In the high-stakes world of large language model deployment on cutting-edge hardware, the difference between a working system and a crashed one often comes down to a single number: the memory fraction. Message [msg 12477] captures a pivotal moment in an intensive optimization campaign—the instant when a promising speculative decoding configuration crashes with a CUDA out-of-memory error, and the assistant must diagnose the root cause, calculate a fix, and relaunch. This message, though brief in execution, is dense with reasoning about GPU memory budgeting, CUDA graph capture mechanics, and the hidden costs of speculative decoding that only surface at deployment time.

The Broader Campaign: Chasing Throughput on Blackwell

To understand the significance of this message, one must appreciate the context of the larger effort. The assistant had been systematically optimizing DeepSeek-V4-Flash on 8× RTX PRO 6000 Blackwell GPUs (sm_120 architecture) across multiple segments spanning days of work. The target was ambitious: ~1000 tok/s throughput. The reality was sobering: the baseline deployment achieved only ~23 tok/s at concurrency 16, bottlenecked by sm_120 fallback kernels for sparse MLA attention and MXFP4 MoE execution that ran on CUDA cores instead of tensor cores.

The optimization campaign had already exhausted many levers. FP8 block-GEMM autotuning consumed 27 minutes of GPU time but delivered only a ~6% improvement at single-request throughput—because the FP8 matmul accounted for just 6% of decode time. NCCL protocol tuning (LL/Ring) had negligible effect since communication was only 2% of the profile. The real bottleneck, confirmed by GPU profiling, was the _tiled_sparse_decode_kernel consuming 63% of decode time, a Triton fallback that launched only 64 blocks on ~170 SMs.
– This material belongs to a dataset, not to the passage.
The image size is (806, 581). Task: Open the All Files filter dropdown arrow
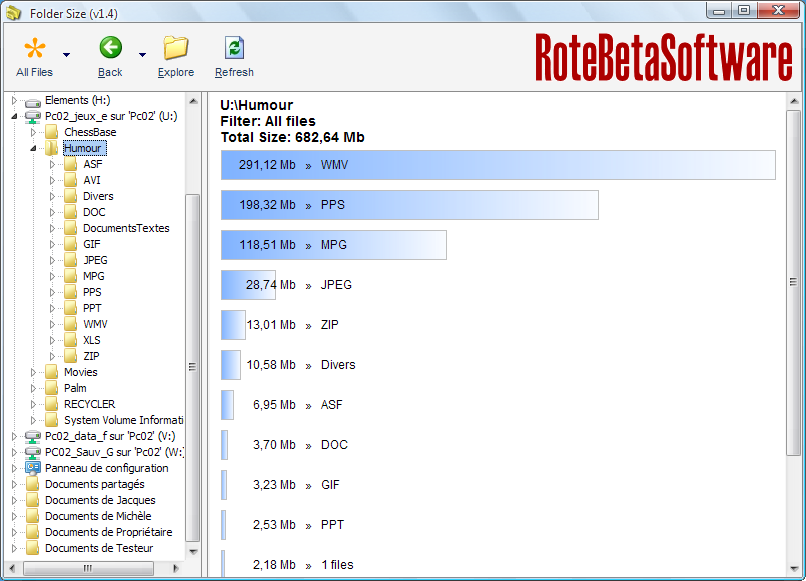tap(66, 55)

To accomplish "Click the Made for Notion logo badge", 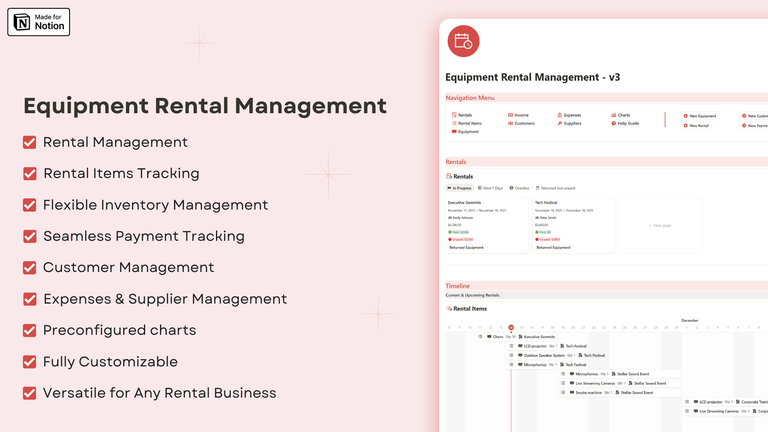I will [x=38, y=21].
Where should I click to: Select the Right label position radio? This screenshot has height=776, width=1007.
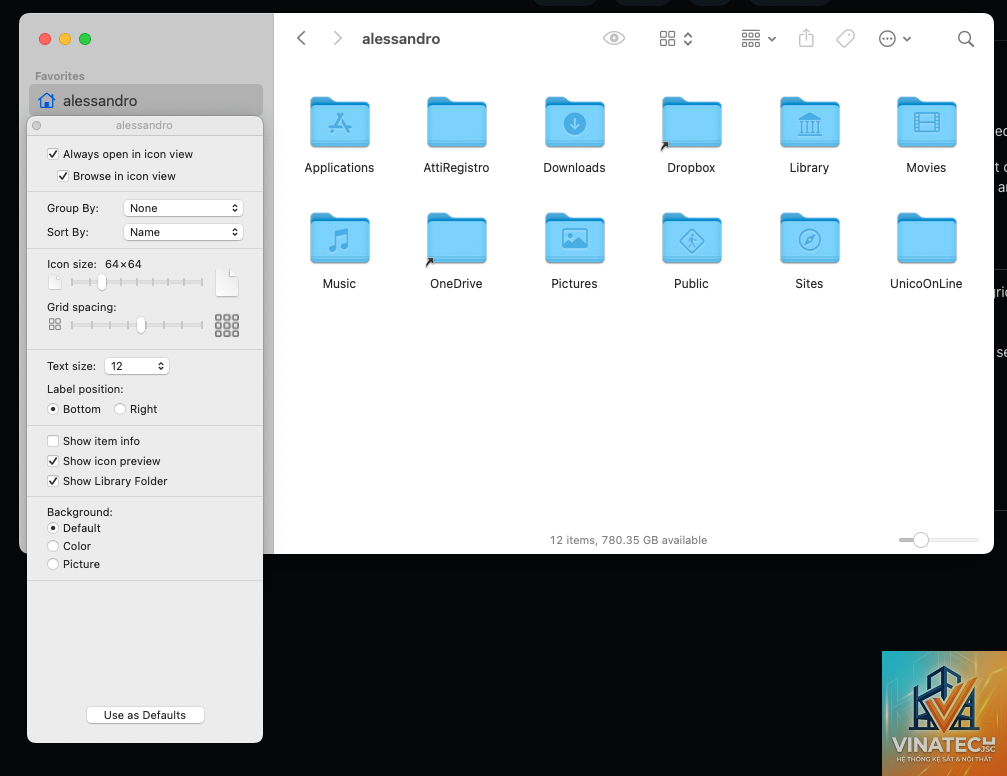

Enter MTP (Multi-Token Prediction) speculative decoding, also called EAGLE in the SGLang framework. The idea is elegant: use a lightweight NextN draft head (a single transformer layer) to predict multiple future tokens in a single forward pass, then verify them against the full model in parallel. If the draft tokens are accepted at a high rate, the effective throughput increases because fewer full-model forward passes are needed per output token. The assistant had prepared two configurations: Config A (base-optimized, no MTP) and Config B (identical base + MTP/EAGLE with conservative parameters: num-steps=1, eagle-topk=1, num-draft-tokens=2).

Config A had been measured successfully, yielding the sobering ~23 tok/s baseline. Now it was Config B's turn. The MTP server was launched, the NextN draft head loaded successfully in 8.82 seconds, and then—silence. The server crashed.

The Crash: Reading the OOM Error

The previous message ([msg 12476]) had revealed the critical error:

torch.OutOfMemoryError: CUDA out of memory. Tried to allocate 7.50 GiB. 
GPU 1 has a total capacity of 94.97 GiB of which 2.30 GiB is free.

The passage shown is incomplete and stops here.